• SOURCE DATA:
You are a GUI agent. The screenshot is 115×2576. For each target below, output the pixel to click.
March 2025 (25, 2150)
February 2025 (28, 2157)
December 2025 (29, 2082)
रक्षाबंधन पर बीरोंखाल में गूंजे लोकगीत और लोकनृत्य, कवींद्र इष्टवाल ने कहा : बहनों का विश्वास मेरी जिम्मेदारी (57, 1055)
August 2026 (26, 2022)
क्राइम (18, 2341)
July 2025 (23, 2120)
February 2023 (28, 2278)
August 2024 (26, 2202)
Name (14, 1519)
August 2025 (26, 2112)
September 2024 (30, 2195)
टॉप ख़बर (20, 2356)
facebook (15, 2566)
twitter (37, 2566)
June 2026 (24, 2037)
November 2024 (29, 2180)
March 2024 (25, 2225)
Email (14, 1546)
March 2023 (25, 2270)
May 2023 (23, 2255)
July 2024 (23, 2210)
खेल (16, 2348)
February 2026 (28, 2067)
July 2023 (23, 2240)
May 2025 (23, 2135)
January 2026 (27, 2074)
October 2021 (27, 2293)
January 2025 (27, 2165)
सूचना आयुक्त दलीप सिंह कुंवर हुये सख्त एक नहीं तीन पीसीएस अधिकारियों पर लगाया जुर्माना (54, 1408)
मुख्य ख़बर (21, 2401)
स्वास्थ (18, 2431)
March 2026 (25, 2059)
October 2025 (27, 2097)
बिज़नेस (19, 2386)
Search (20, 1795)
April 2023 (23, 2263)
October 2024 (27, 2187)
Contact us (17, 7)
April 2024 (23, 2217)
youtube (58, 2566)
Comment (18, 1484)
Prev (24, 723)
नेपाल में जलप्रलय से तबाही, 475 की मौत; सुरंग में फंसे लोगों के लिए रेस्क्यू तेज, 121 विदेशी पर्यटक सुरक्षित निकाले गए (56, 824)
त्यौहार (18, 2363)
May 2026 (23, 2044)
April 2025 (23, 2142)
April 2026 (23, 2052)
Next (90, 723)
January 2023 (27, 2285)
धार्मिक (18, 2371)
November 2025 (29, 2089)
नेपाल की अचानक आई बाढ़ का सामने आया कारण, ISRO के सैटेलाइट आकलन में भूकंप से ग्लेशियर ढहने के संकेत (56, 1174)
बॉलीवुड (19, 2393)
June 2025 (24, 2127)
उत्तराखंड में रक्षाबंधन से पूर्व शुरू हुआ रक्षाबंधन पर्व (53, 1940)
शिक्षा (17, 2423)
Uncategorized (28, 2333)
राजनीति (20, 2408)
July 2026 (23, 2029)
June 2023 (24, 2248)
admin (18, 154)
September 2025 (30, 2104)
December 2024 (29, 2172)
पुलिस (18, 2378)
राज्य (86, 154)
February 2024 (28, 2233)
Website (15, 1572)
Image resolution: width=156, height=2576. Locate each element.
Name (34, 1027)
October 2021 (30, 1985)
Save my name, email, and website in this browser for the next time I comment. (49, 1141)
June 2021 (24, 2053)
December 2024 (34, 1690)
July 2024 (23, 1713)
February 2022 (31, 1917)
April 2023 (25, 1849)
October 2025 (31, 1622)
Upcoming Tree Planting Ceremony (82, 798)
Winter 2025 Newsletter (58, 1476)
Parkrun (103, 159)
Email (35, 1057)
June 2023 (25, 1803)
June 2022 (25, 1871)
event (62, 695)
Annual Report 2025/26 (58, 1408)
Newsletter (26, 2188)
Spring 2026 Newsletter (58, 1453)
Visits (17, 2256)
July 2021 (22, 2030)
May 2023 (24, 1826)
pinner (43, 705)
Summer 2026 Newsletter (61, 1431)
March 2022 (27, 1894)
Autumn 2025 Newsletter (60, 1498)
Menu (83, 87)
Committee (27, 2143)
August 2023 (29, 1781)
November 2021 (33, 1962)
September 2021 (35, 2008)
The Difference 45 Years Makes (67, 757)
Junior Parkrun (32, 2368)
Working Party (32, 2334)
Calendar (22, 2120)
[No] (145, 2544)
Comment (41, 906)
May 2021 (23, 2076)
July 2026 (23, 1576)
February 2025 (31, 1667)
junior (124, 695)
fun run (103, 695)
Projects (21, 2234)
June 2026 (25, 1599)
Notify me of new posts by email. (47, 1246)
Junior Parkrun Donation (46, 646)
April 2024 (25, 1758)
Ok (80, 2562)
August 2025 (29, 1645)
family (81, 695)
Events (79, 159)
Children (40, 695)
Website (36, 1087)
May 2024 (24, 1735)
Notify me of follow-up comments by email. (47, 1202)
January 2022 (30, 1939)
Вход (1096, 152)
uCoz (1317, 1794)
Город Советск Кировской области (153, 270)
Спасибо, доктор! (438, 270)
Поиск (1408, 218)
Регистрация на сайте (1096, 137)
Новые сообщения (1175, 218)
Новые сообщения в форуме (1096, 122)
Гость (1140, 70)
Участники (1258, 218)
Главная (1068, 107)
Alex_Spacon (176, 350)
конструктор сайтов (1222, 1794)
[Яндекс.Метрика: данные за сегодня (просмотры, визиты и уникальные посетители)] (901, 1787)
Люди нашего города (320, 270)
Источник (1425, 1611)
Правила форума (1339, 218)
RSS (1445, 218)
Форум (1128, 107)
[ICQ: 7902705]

• WORK REQUIRED: From the material above, please return each line containing "Новые".

• OUTPUT OF THE TASK:
Новые сообщения (1175, 218)
Новые сообщения в форуме (1096, 122)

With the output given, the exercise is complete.